= PROVIDED TEXT =
The COVID-19 crisis has shifted the priorities of retirement plan sponsors, and once promising developments such as the addition of guaranteed income annuities have taken a back seat to more pressing matters.
Now sponsors are more concerned with managing CARES Act provisions and making basic adjustments to their plans, according to the results of a survey released Wednesday by T. Rowe Price.
Making plan assets available for CARES Act withdrawals and loans was the top priority among more than 5,500 plan sponsors the company surveyed. But sponsors said they would advise participants to use restraint and not take withdrawals unless absolutely necessary, according to the survey.
“While the CARES Act provisions were granted, the actual change of people tapping into [accounts], individuals suspending contributions or employers suspending contributions has been lighter than anticipated,” said Lorie Latham, senior defined-contribution strategist at T. Rowe Price.
The next biggest priority for sponsors in the COVID-19 world is cutting their costs with strategies that include suspending company contributions and seeking to reduce administrative expenses, according to T. Rowe’s report. Another priority is putting planned administrative changes or investment changes on hold, the survey found.
However, plan sponsors have shown interest in financial counseling programs for their workers, Latham said. And less urgent than that is reviewing investments, according to the report.

= EXERCISE TASKS =
(1) From the retirement plan survey article, copy the passage from "The COVID-19 crisis" to "more pressing matters." word for word.
(2) According to the retirement plan survey article, how many plan sponsors did T. Rowe Price survey?

= GIVEN RECORDS =
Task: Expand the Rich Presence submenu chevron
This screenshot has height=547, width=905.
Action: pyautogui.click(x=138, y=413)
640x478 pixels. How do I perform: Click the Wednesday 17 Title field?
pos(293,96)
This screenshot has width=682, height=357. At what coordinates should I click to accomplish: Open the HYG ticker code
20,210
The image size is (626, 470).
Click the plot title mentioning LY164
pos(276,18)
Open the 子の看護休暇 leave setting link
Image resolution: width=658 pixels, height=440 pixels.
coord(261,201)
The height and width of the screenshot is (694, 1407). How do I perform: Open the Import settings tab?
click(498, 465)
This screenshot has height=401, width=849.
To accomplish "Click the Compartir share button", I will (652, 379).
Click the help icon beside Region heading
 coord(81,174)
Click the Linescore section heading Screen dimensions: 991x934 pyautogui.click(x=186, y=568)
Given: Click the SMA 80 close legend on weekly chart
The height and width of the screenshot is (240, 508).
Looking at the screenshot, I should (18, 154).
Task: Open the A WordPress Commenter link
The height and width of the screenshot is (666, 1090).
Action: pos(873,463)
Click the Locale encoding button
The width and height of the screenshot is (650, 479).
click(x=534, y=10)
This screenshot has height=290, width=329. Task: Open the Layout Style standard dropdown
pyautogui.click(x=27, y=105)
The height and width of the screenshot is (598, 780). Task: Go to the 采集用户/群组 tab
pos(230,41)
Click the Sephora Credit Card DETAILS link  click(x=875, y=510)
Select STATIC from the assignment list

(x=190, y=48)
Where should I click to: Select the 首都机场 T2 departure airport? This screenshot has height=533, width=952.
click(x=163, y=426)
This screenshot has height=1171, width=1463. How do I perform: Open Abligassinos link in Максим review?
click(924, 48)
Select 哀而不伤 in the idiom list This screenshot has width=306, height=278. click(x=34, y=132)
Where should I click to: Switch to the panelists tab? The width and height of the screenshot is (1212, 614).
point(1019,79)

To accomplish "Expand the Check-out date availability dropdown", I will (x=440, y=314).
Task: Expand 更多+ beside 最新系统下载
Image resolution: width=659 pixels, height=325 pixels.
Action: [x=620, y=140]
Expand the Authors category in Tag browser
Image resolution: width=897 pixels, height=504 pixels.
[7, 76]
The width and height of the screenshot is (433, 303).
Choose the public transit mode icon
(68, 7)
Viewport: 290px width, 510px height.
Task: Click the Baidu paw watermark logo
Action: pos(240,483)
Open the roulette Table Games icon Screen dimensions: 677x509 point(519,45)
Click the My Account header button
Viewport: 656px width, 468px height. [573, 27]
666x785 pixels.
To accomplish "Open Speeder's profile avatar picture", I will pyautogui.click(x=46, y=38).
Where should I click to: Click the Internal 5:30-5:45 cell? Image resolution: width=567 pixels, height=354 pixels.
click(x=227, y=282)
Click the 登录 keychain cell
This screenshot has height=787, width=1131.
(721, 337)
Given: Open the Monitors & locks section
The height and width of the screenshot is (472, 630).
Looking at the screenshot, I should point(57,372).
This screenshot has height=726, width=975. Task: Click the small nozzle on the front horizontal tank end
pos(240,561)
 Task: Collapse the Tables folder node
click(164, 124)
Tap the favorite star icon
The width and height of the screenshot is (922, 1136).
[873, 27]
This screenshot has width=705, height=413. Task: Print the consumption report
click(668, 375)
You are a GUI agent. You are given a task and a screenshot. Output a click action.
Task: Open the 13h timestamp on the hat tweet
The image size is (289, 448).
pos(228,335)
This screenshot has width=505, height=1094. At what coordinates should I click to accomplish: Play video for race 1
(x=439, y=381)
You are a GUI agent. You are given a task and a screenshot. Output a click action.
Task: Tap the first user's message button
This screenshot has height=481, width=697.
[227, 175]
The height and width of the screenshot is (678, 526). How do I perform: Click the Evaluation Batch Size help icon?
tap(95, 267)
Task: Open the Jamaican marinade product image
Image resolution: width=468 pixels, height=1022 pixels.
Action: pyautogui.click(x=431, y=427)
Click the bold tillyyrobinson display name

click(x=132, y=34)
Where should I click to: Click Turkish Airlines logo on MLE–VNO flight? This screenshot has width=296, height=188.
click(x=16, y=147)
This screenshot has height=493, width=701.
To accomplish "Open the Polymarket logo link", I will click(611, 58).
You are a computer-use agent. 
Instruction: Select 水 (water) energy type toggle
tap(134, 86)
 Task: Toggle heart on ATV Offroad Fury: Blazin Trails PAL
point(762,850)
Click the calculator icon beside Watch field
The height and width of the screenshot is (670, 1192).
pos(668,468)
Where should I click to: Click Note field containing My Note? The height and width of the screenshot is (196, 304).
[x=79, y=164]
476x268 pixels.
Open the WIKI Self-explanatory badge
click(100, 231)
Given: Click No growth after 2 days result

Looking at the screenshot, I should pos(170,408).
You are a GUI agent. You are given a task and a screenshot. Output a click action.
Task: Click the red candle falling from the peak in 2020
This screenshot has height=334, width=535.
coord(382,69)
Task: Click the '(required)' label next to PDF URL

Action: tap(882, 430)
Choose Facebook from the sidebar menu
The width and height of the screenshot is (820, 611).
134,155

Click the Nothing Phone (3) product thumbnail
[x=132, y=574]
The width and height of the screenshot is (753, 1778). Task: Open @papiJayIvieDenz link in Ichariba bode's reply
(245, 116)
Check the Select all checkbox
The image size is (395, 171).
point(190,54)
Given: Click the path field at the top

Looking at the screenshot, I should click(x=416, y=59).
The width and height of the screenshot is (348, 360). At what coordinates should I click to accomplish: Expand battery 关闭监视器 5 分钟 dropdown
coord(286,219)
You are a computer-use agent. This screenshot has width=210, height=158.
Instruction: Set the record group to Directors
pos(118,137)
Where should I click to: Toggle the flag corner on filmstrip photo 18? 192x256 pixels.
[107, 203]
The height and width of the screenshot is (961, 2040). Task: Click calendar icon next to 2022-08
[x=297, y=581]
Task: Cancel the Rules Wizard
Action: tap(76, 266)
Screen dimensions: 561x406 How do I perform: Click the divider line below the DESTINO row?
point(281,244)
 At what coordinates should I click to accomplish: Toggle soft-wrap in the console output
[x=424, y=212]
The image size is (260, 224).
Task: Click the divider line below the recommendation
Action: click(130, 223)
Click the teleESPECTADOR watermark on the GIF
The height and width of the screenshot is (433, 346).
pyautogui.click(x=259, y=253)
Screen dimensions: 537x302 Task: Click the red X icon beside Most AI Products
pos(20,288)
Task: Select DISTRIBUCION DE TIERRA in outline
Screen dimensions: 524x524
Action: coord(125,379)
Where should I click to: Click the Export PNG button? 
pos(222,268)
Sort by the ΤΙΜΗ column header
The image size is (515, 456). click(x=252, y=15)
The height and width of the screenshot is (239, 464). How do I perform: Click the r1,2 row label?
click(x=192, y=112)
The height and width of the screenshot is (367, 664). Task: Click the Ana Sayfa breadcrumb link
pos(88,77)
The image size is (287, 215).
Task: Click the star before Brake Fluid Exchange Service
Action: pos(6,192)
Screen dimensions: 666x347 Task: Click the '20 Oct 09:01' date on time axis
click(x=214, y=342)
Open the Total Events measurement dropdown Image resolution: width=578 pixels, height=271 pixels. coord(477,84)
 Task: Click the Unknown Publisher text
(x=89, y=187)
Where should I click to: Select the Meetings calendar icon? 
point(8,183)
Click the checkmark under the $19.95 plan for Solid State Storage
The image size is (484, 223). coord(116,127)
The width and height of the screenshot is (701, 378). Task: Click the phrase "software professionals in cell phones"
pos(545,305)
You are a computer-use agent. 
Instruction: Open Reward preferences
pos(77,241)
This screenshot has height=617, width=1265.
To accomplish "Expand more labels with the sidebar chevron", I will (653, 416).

= TASK RESULTS =
(1)
The COVID-19 crisis has shifted the priorities of retirement plan sponsors, and once promising developments such as the addition of guaranteed income annuities have taken a back seat to more pressing matters.

(2) More than 5,500.